Dans un contexte marqué par la forte influence des plateformes numériques, des émissions à sensation et la course permanente au buzz, une partie de l’opinion publique peine désormais à distinguer le vrai du faux. Chaque jour, des contenus orientés, parfois montés pour nuire à des adversaires politiques ou pour façonner l’opinion, envahissent l’espace médiatique.

Le phénomène n’est pas sans conséquences. Il contribue à radicaliser les positions politiques, à attiser les tensions sociales et à affaiblir la confiance des citoyens envers les médias traditionnels. Plus grave encore, il menace les fondements mêmes de la démocratie, qui repose avant tout sur une information libre, équilibrée et crédible.
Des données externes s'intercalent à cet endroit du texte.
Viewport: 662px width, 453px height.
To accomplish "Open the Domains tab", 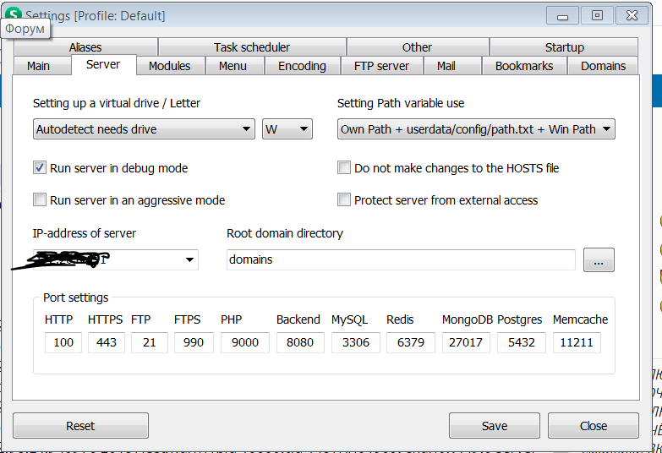I will [x=603, y=66].
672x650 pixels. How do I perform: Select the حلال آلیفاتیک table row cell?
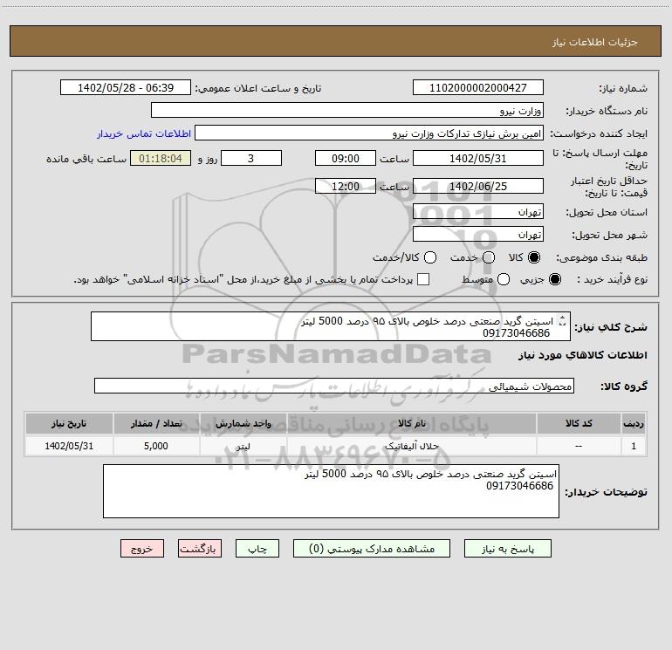pos(411,446)
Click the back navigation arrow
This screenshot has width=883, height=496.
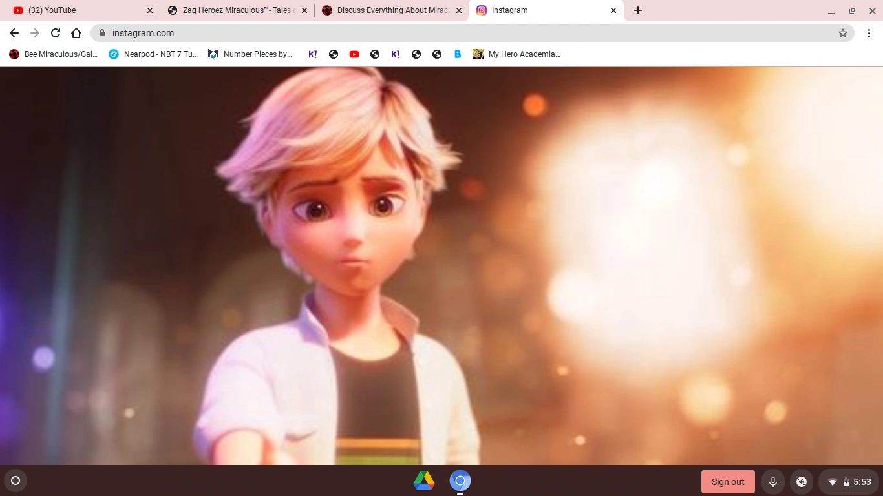[x=14, y=33]
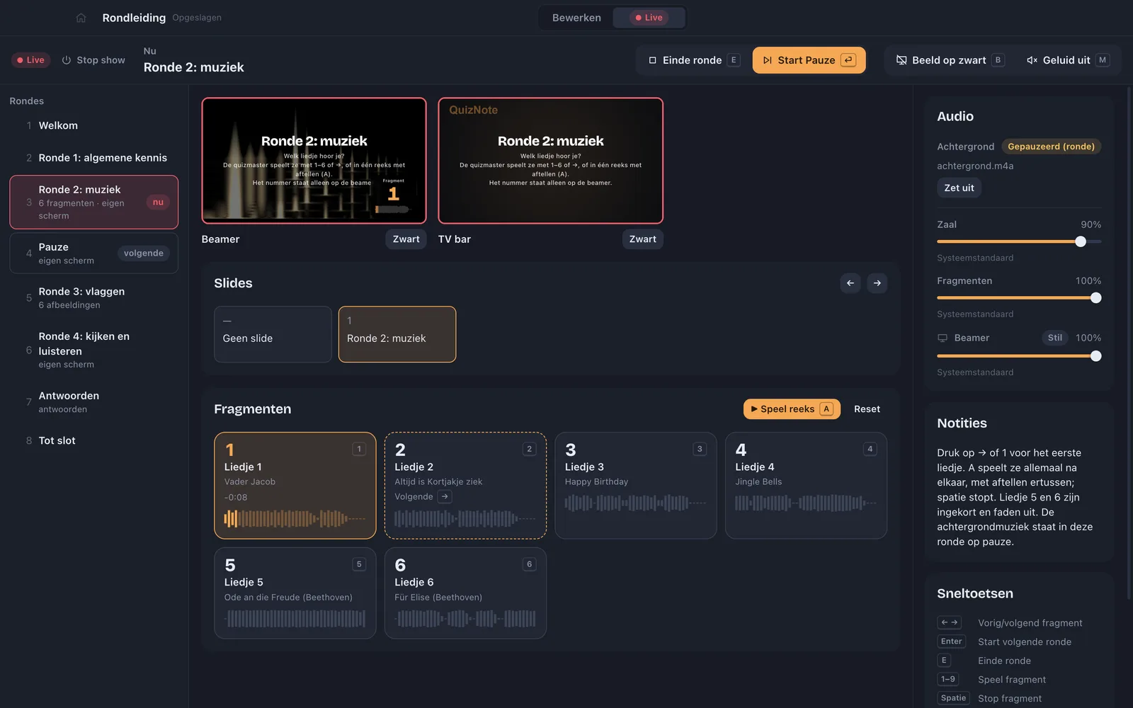Select the Pauze round in sidebar

(93, 253)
Certains chroniqueurs, transformés en acteurs politiques déguisés, utilisent leur visibilité médiatique pour influencer l’opinion au profit de camps précis. À cela s’ajoute l’émergence d’une nouvelle génération de « journalistes » sans formation professionnelle, parfois sans éthique ni maîtrise des règles élémentaires du métier. Munis d’un téléphone portable et d’une page Facebook ou TikTok, ils se présentent comme des sources d’information, alors qu’ils participent souvent à la désinformation.
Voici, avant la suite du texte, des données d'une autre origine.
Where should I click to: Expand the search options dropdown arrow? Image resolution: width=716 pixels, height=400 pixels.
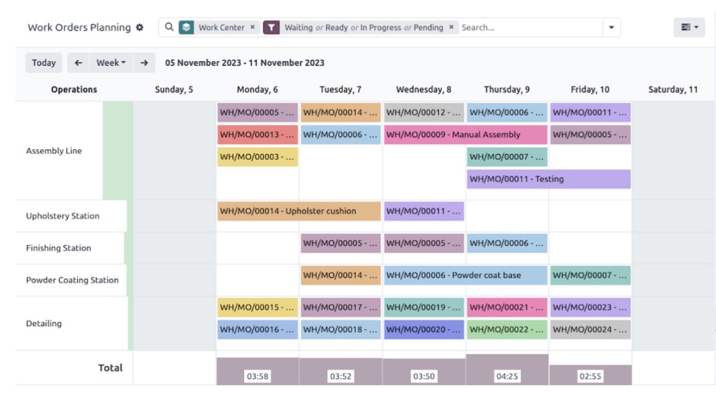[611, 27]
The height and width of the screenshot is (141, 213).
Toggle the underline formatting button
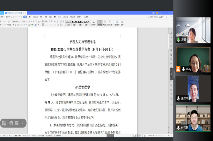[19, 25]
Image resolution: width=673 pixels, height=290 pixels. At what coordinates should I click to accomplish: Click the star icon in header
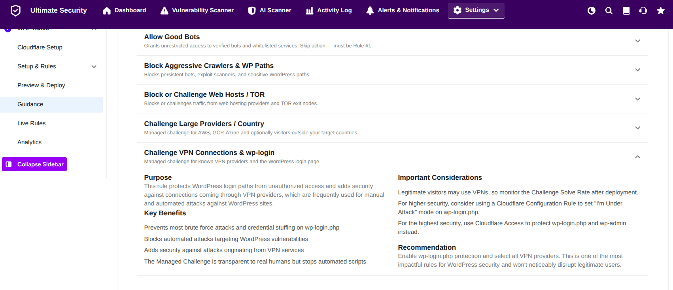click(x=661, y=11)
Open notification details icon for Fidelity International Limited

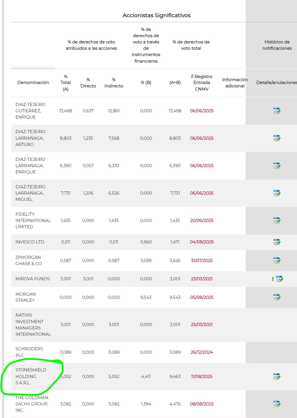277,221
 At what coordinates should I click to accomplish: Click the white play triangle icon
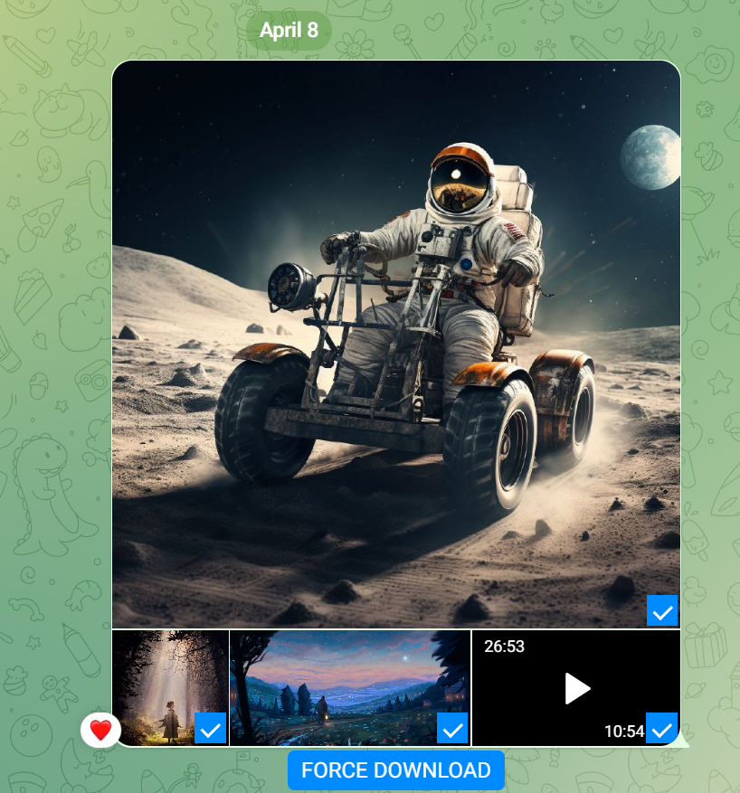[575, 688]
Cette situation pose une question essentielle : comment protéger la démocratie face à cette dérive médiatique ?

La première réponse passe par le renforcement de la régulation. Les organes compétents comme le Conseil national de Régulation de l’Audiovisuel doivent disposer de moyens plus efficaces pour lutter contre les dérives médiatiques, les discours haineux et la diffusion volontaire de fausses informations.
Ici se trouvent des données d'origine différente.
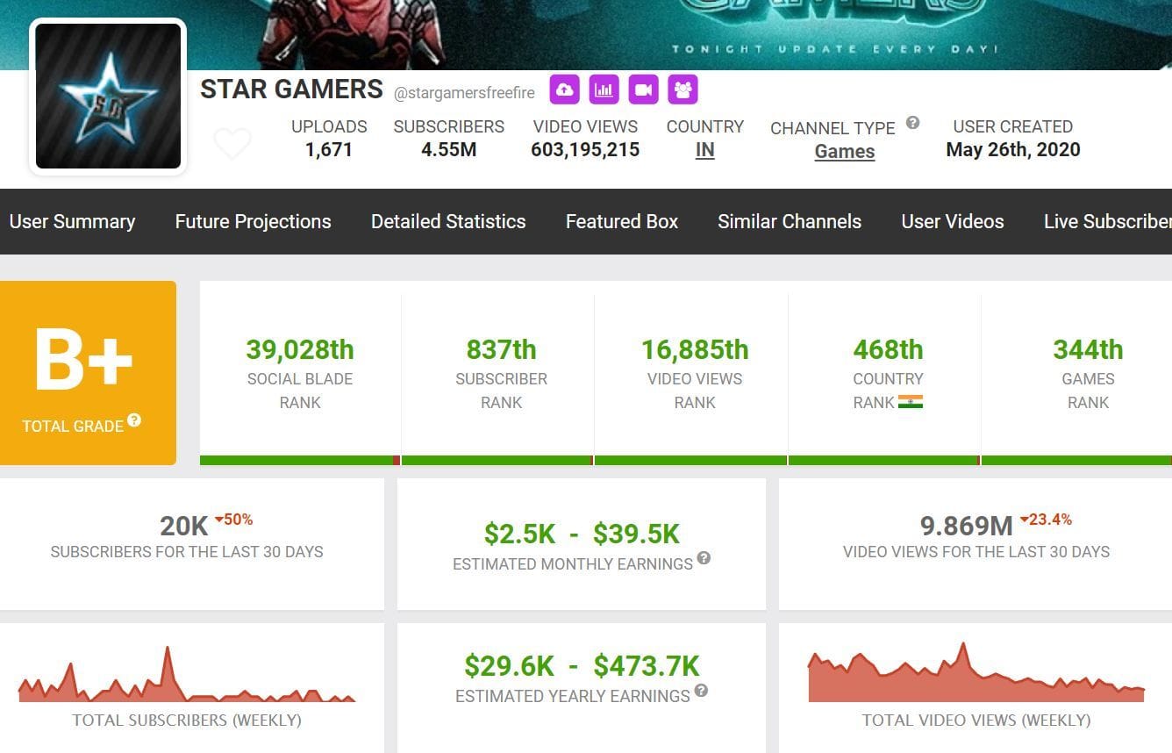
Task: Select the cloud upload icon
Action: tap(564, 89)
La deuxième alternative réside dans la formation. Le métier de journaliste ne peut être réduit à la simple possession d’un micro ou d’une caméra. Une véritable politique de professionnalisation des médias et de formation aux règles d’éthique et de déontologie devient indispensable.

Il est également urgent de renforcer l’éducation aux médias auprès des citoyens, notamment des jeunes. Dans une époque dominée par les réseaux sociaux, apprendre à vérifier les sources, croiser les informations et développer l’esprit critique constitue une nécessité démocratique.

Enfin, les médias eux-mêmes doivent retrouver leur rôle de service public de l’information. Le journalisme ne peut survivre durablement dans la manipulation, les règlements de comptes politiques ou le sensationnel permanent. Informer, ce n’est pas influencer au profit d’intérêts cachés ; c’est éclairer les citoyens avec responsabilité et impartialité.

Le Sénégal a longtemps été cité comme une référence démocratique en Afrique de l’Ouest grâce à la vitalité de sa presse et à la liberté d’expression. Préserver cet acquis exige aujourd’hui une prise de conscience collective. Car lorsque l’information devient une arme de manipulation, c’est toute la démocratie qui vacille.